You failed to consider a combination. For instance, the main objective of the war is preventing terrorism, but the fact that the Taliban would have killed people if left in power changes it from "lots of lives lost to prevent terrorism" to "few lives lost to prevent terrorism". Just because preventing the Taliban from killing wasn't our main goal doesn't mean that it can't affect the balance in favor of the goal that we did have.

Stuart Armstrong posted a similar scenario earlier. A lot of the discussion there are relevant here.

Some of the responses on that thread are hilarious, when did LW become so serious?

(I guess the other thing to do is to look at other similarly old threads and see if it has equally irreverent comments)

This story made me smile because it was an enjoyable, well-written piece of fiction :)


Don't give in to blackmail, duh.

This would be more interesting if they were offering some sort of simulated reward instead. For sufficiently large, otherwise unreachable rewards giving in might even be the correct answer.

What's "blackmail", especially given that these are aliens, and there is no understanding of their motive?
Understanding is not zero. If someone expends resources in a way that has a good chance of influencing a person similar to you to do X, you can conclude that there is a good chance they want you to do X. If this expenditure also harms you, then it may make sense to not do X.
I already answered in that thread

If the aliens care so much about us building death camps and marching our citizens into those, why don't they simulate that directly instead of simulating torture in an indirect attempt to achieve the primary goal?
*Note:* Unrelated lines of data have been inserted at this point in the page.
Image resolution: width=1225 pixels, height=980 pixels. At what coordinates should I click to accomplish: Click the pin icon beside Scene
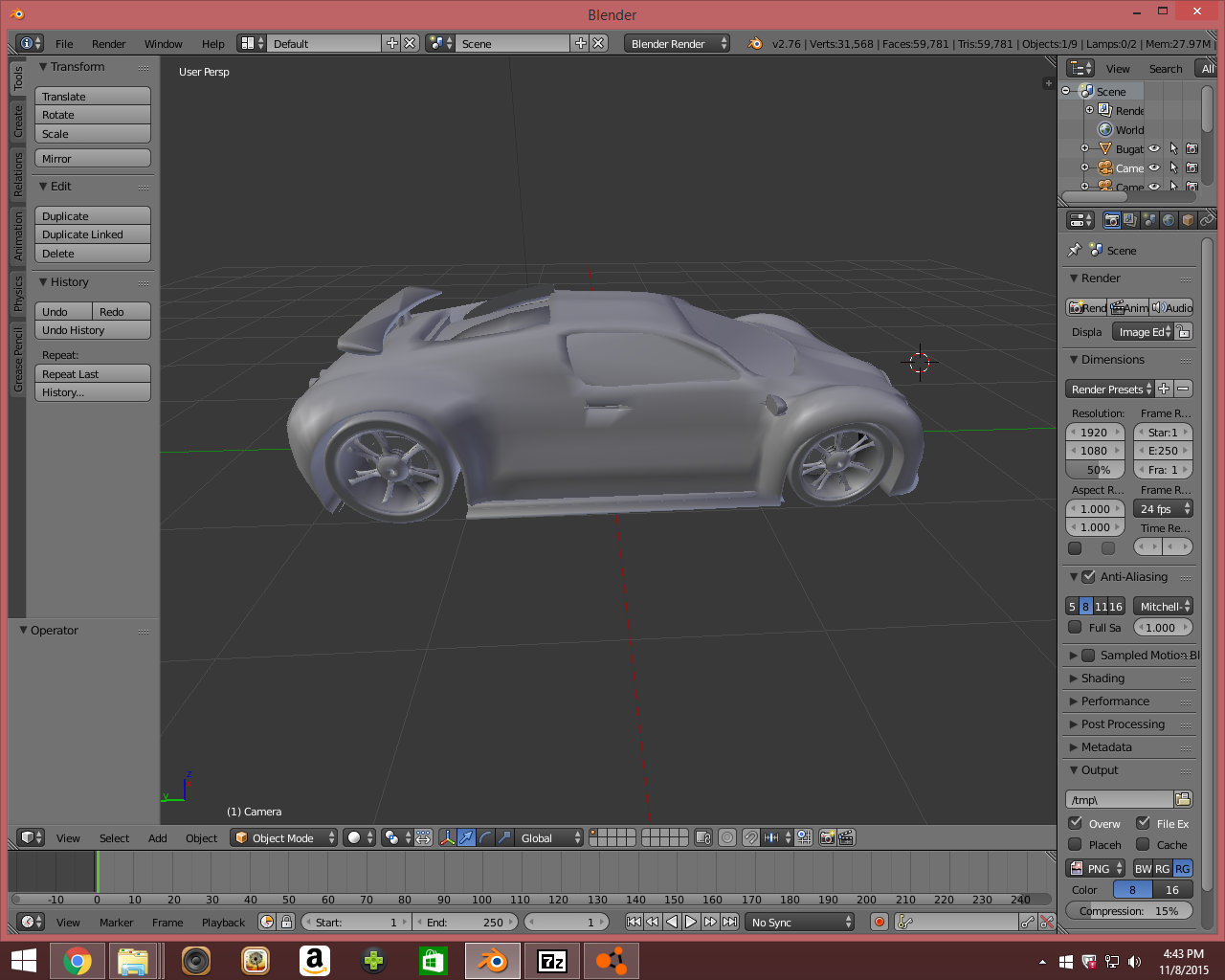(x=1075, y=250)
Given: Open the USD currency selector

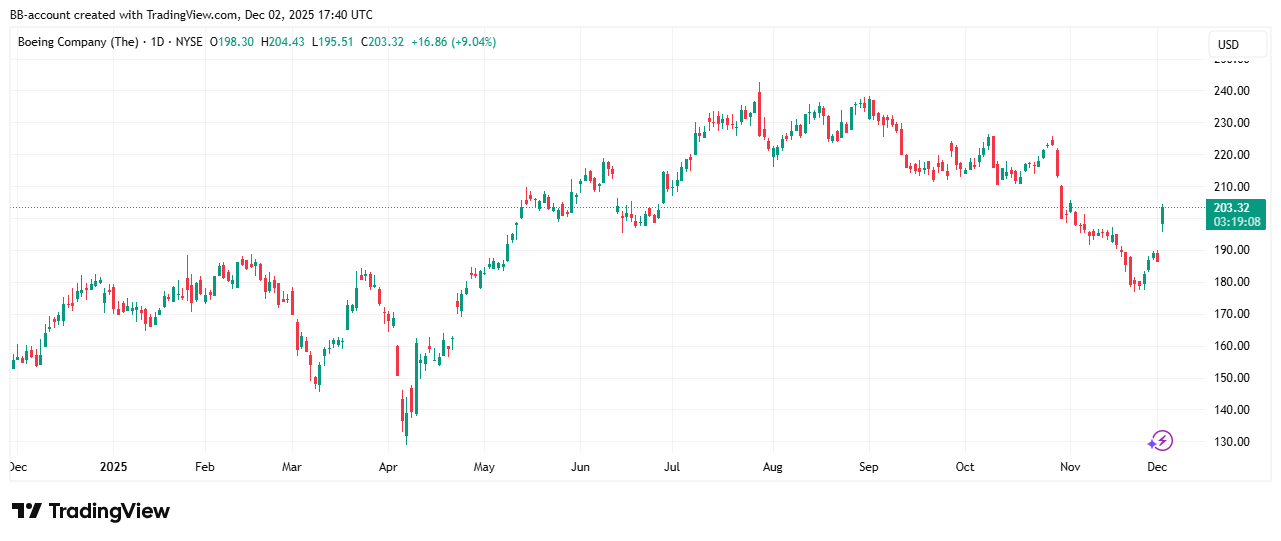Looking at the screenshot, I should [x=1228, y=45].
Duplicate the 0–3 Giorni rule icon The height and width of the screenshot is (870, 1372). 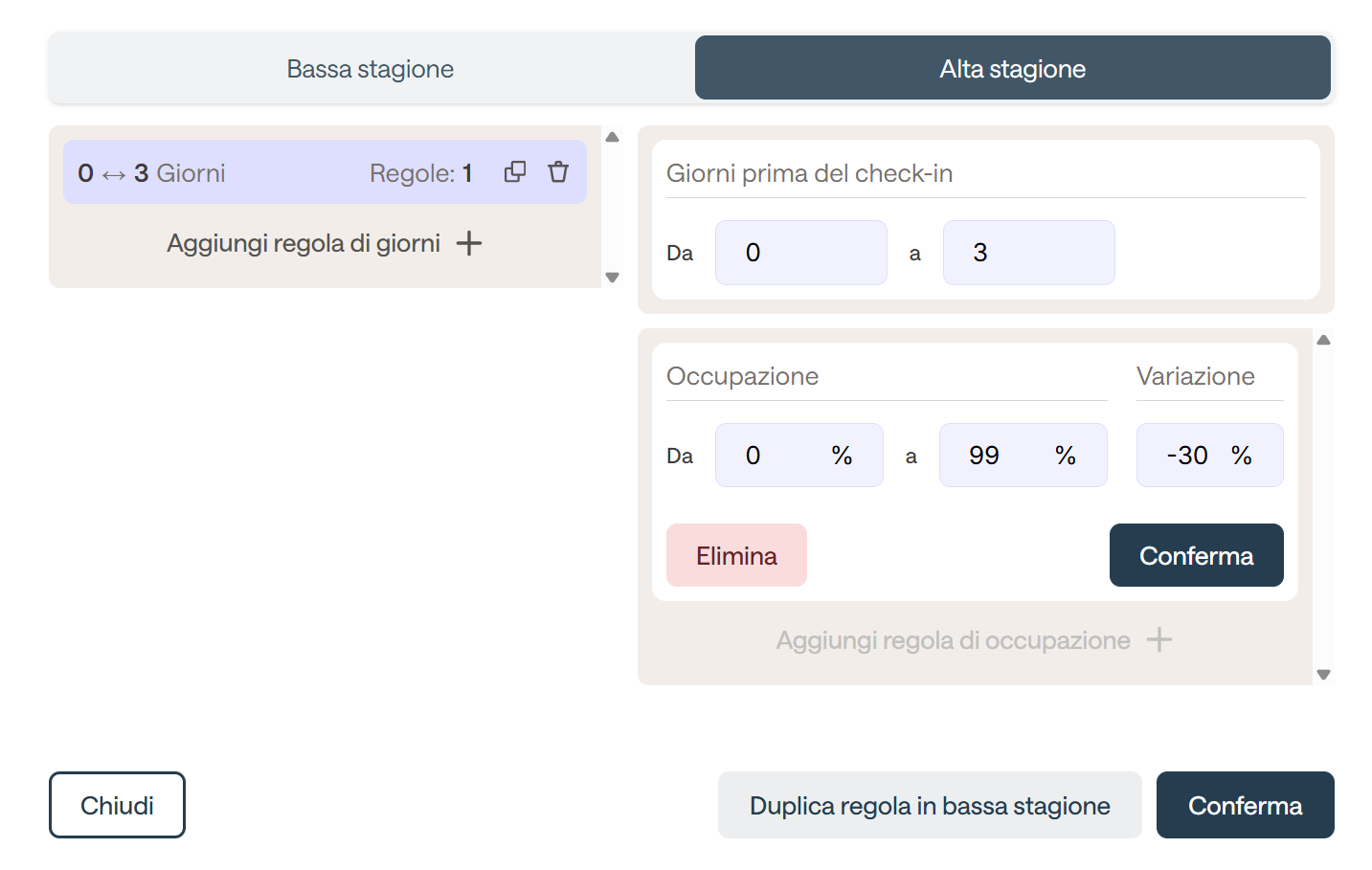coord(515,171)
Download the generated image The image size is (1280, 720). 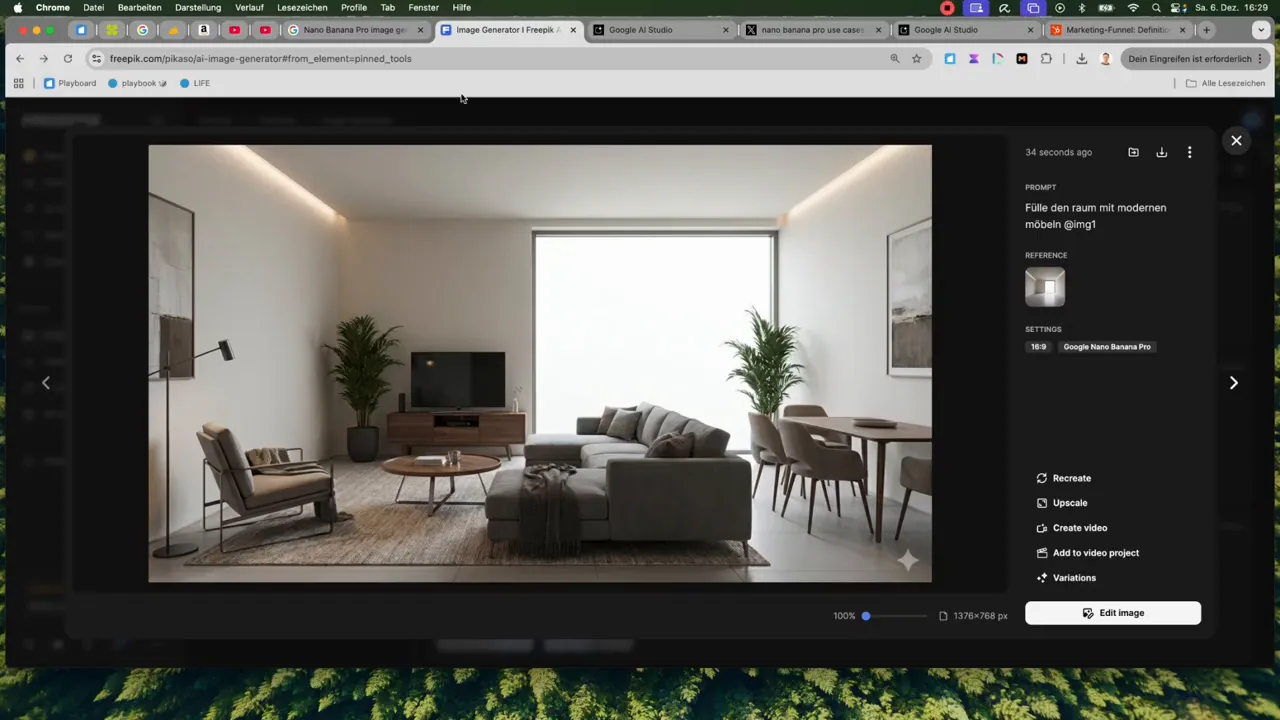coord(1161,152)
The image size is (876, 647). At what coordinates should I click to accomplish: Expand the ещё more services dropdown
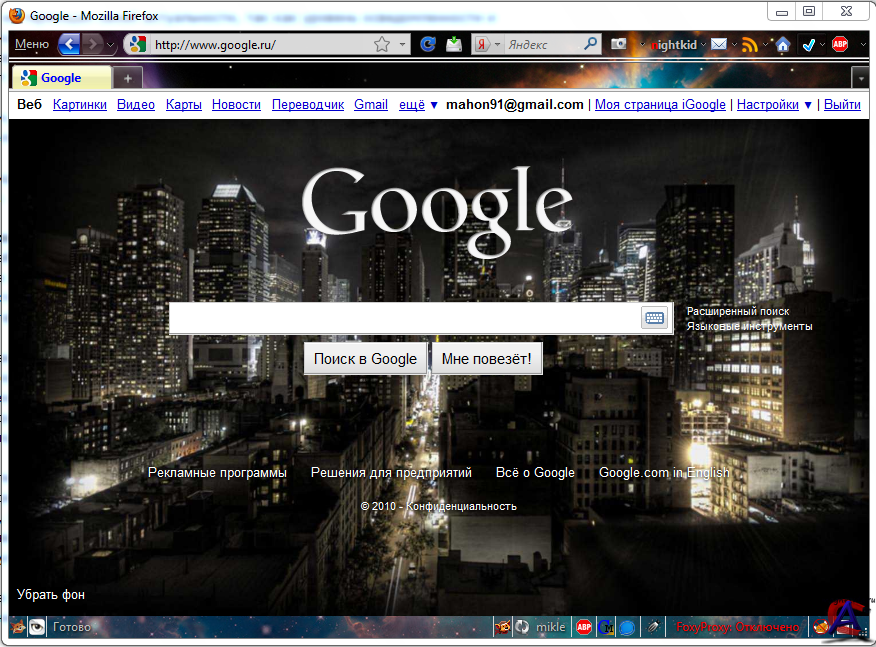pyautogui.click(x=419, y=104)
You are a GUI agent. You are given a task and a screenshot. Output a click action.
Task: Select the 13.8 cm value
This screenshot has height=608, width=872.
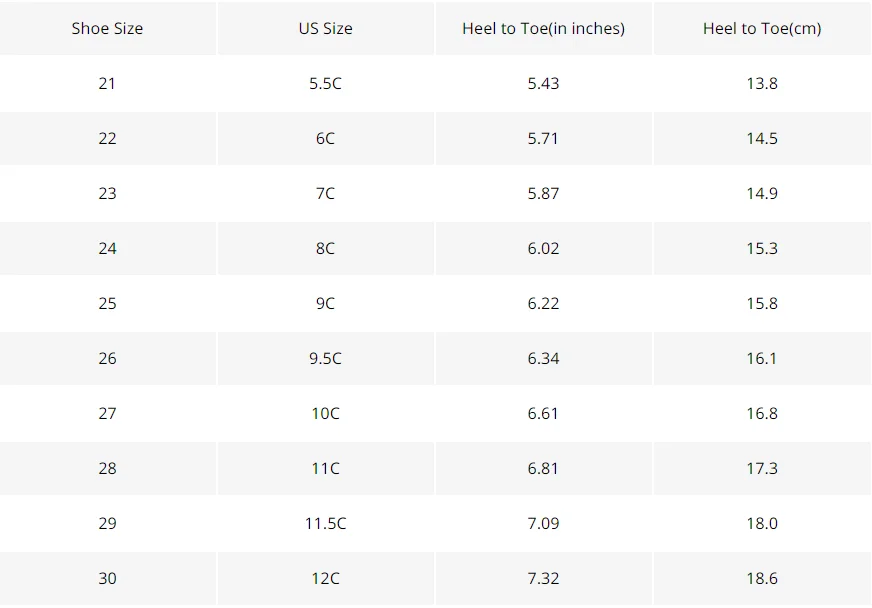point(762,83)
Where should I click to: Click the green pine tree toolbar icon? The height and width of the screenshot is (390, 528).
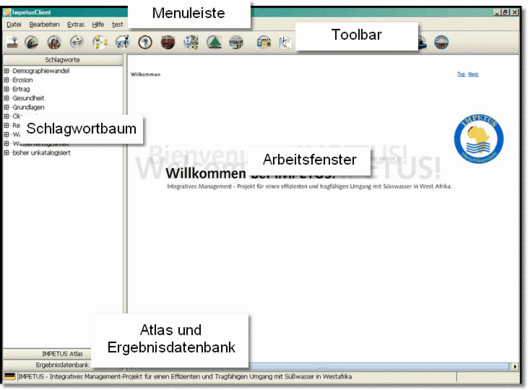coord(214,42)
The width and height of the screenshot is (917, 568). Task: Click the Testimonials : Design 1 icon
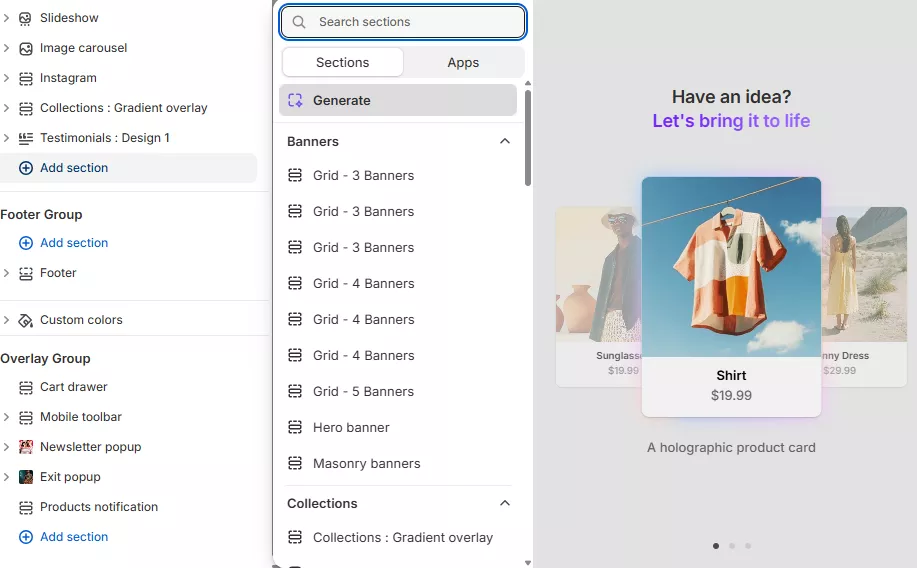(26, 138)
They want real estate. That is, real real estate, not simulated real estate. If they persuade us to kill ourselves they can occupy the solar system without any opposition.
What's so much better about the "real" substrate, as opposed to the simulated one, that makes such an attempt worth investing the massive resources it must take to build all these computers - and commit to using them for torture? The "trade" that the aliens are proposing seems to be as follows: you have something we want, namely a rather inefficient world capable of supporting ten billion. We have a substrate capable of convincingly simulating trillions of people. Give us your inefficient world or we will devote our efficient substrate to making many copies of your folk miserable. This trade has strange payouts. The "no deal" case (putatively) creates massive loss for us, but also for the aliens - they lose the benefit of using the substrate for their own purposes AND they don't gain our world. The "deal" case disposes of all humanity and gains the aliens a tiny slice of elbow room. If you do care about what happens to simulations, a better trade would be to let us use the substrate to support a population in the trillions, in exchange for the use of our smaller world. Me, I'd rather be alive in a simulation (barring torture) than dead in the real world.

What happens if we surrender? Do they start treating the tortured simulations well? What kind of torture do they subject us to?

I assumed it would be obvious that the non-simulated humans would be killed if they were marched into the death camps, although I didn't actually say so. The torture is worse than death, so the simplest detail that makes the story work is that the aliens delete the simulated humans in that case.
The terms of the ultimatum weren't clear from the story. These are aliens, but we have to fill in the blanks using anthropomorphic intuitions.

I think we have to take this as motivation for war with the aliens, rather than giving into or ignoring their demands. Assume that the torturers try this sort of thing with more than one set of victims. If any of the victims successfully defeats the torturers, that spares the would-be subsequent victims from the dilemma. Assume that there are multiple species of aliens that would try this torture technique, and some will concoct more persuasive versions of their threat. If none are stopped, we receive a series of alien torture threats that continues un... (read more)

Why exactly is Fred changing his preferences? If he's trying to make it so his future preferences are fulfilled, he should change them to preferring the universe to be exactly the way it is. If he's trying to make it so his current preferences are fulfilled, he probably shouldn't change them.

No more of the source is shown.